賭け





 シェニアは毎回、国から離れてしまう。ミィアス国を滅ぼそうとするのだ。いわば裏切り。それも、いつも違う時期。



 

 理由はわからない。でも一定の規則性はある。彼はいつも私より先に物語から退場する死んでしまう。最期の引き際も国の法で裁きを受けることもあれば、敵からの攻撃で私を守って……



 最後の彼はいつも笑っていた。




 あまり多くを語らない彼が見せる本物の笑顔。毎回その時だけは、表情だけで伝えたいことは読み取ることができた。



 国に叛旗を翻したのは、なにか考えがあるからだ。再生するために破壊する。手段がどうであれ、目的が先行していたように思えて仕方がない。






ーーエディ兄様と共にミィアスを滅ぼそうとした、在りし日の彼。


ーーレオスを私の眼の前で殺めた時も。


ーー主人公ユディの剣に倒れた時の彼。




 幾度も繰り返す彼の死は、決して慣れることはなかった。


 


 


 レオスがシェニアのことを 「あの宰相の性格は気に食わないけど、一番政に詳しい。それに向いてる 」と評したことがあった。彼が政敵になってしまうほど恐ろしい展開はない。能力は高く、頭も回る。破滅を迎えてしまう世界で味方にいたら頼もしいのに。




 以前から、彼ほどの優秀な人材がある一国の王に仕えているのが意外だった。国の宰相として政に適切な助言を与えている。それは自分で国を治めた経験があるようにも思えた……




 彼の出自は定かではないが、優秀さから王がその地位を与えたと聞いている。ラシウス王に信頼され、右腕として、密偵もすることがあり他国の外交官に扮して他国の情報を巧みな話術でひきだしてくる。では、国を裏切ったのも王からの指示だったのだろうか?





 私は毎回彼が国を裏切ってまで成し遂げたいことが分からなかった。目的がわかれば、裏切らないかもしれない。恐らく彼の目的はいつも同じだと推測している。



 なぜなら、きっかけがあるからだ。国を裏切る時期はバラバラだが、ある出来事が起こってからいつも彼は居なくなっていた。ーーそれは、ラシウス王の死。



 王の死が彼が国を去る原因であるならば、これは私の憶測でしかないが、王となんらかの契約をしていた?




 もしも、彼が ≪神の力≫ をもつ者で、尚且つ彼がアポフィズム先祖返りである場合、その力の強さは計り知れないだろう。

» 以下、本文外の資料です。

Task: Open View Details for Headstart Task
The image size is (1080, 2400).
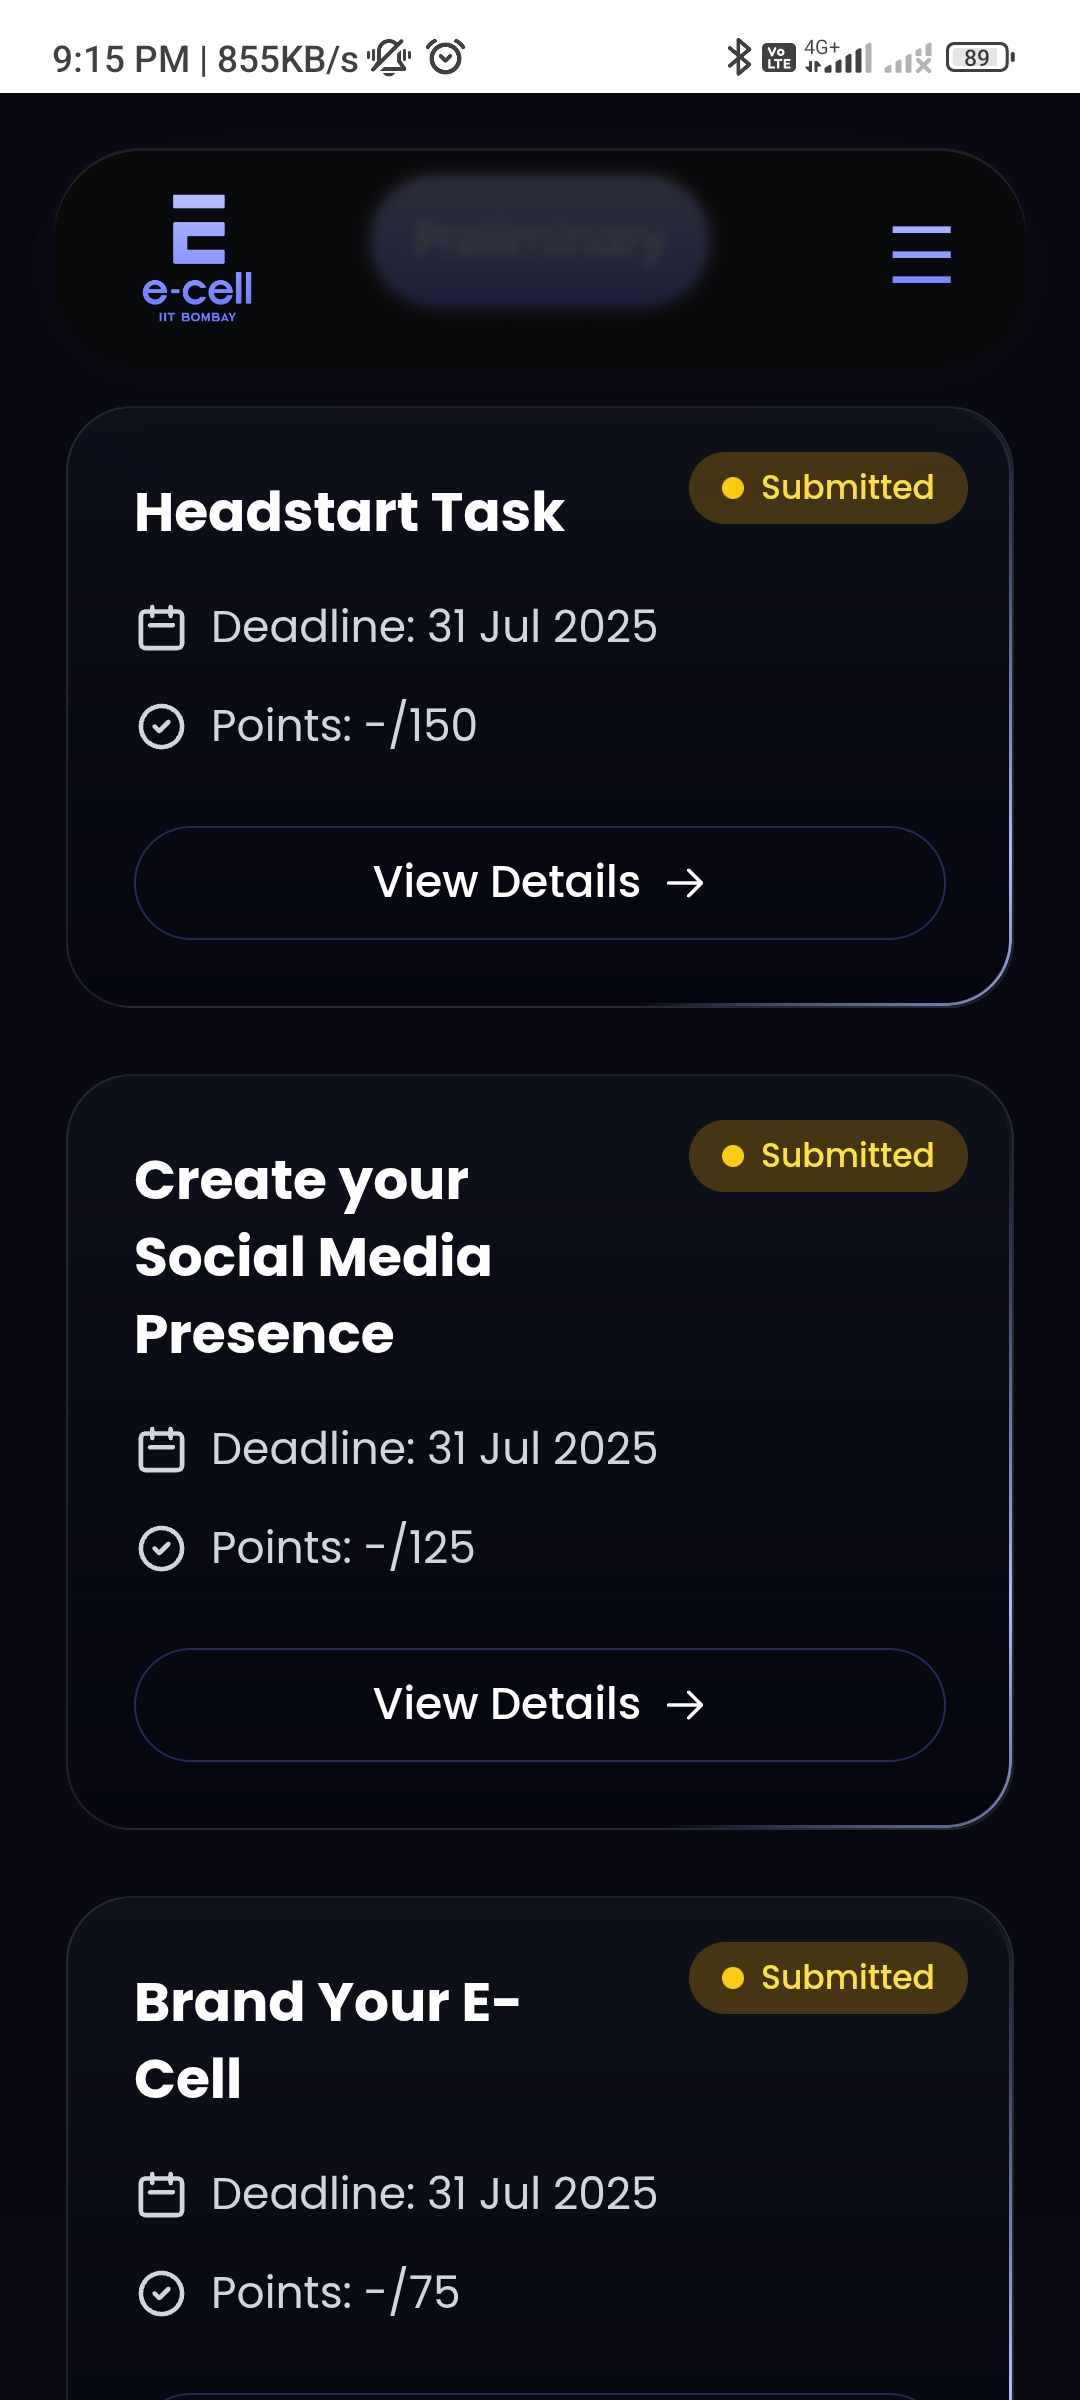Action: click(x=540, y=883)
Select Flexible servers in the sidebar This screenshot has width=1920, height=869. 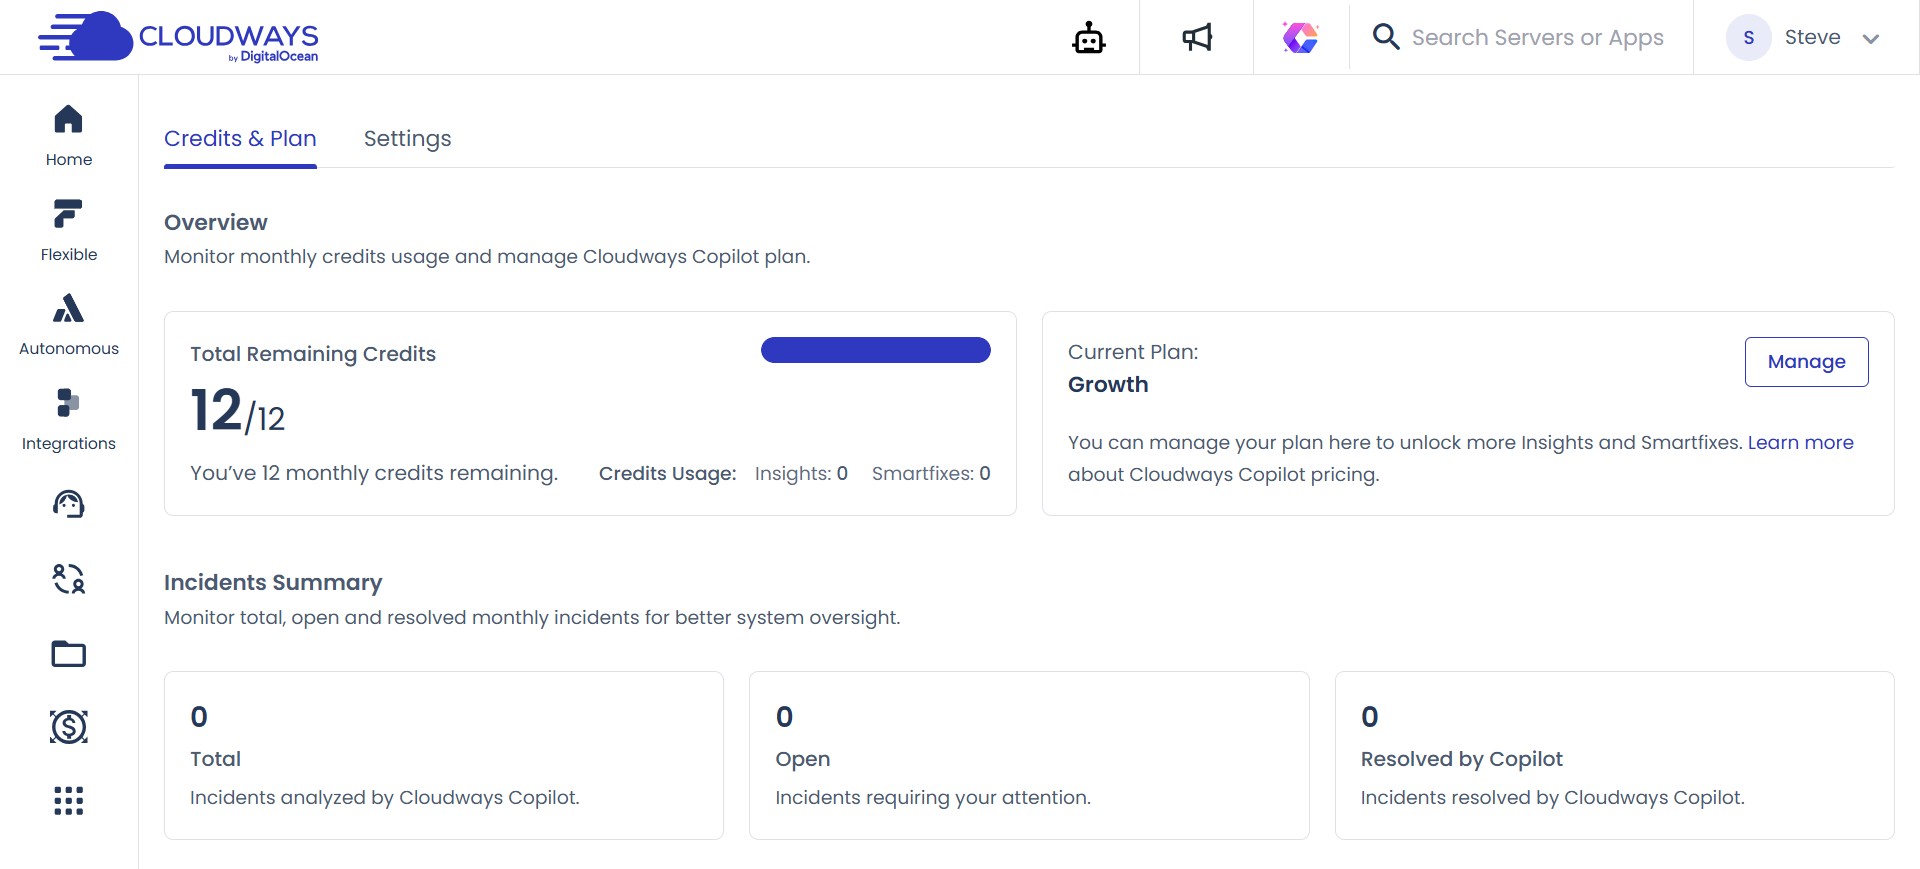(68, 225)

敵になったら、おそらく勝てない。



 


 この国にいずれ来たる破滅の呪いが、もしも必然ではなく、人為的であるならば、彼は終末を知っていた?結末が予めわかっていて行動しているようにしか見えなかった。





 あるいは、こんなこと考えたくはないけれど呪いに加担しているのだろうかーー。




 とにかく、私はシェニアが国から離れる未来を変えたかった。エディ兄様のことが変えられないのなら、彼を手中に留めておく必要がある。この国の破滅のエピソードの完成に彼の離叛が定められているのならば、なおさら。




 彼が国の中核にいるといないとでは、その先の展開が全く違うことになる。レオスだって守れる。主人公にも私がトラウマを植え付けないですむ。




 『オルフェリアの希望』 では彼は王の死後、国を離れたのだろう。まさか、原作は裏切らないなんてことはないだろうし。原作の記憶が全くないのがここでも仇となるとは。なんでまた一番重要なところだけ抜けているの?


 


 物語の神様は私に全てを委ねるつもりはないらしい。それもそうだ、 ≪神の子≫ とは言えども神自身ではない。力を授けられ、運命というエピソードで縛られた傀儡。器はただの人間。


 

 

 どんなに足掻いても神になれない(神になろうとは思わないけど)、原作がある以上、ストーリーテラーはあるはずだ。私はシェニアがその可能性が高い登場人物の一人だと考えている。


 


 原作の記憶がなくても、ストーリーの語り部になれないとしても、この物語は、これだけは私が後悔しない結末にしたい。


 

 

 何度も彼の最後を見てきた私はある秘密を少しだけ知っている。気がついたのは何度目のときだったろうか、彼が好きな私の表情を意識的にして、彼のモノクルに隠された目を見つめた。




「ねぇシェニア、私と取引をしない? 」



 

 これは賭けだ。私はシェニアにいままで見せなかった自信に満ち足りた笑顔でそう問いかけた。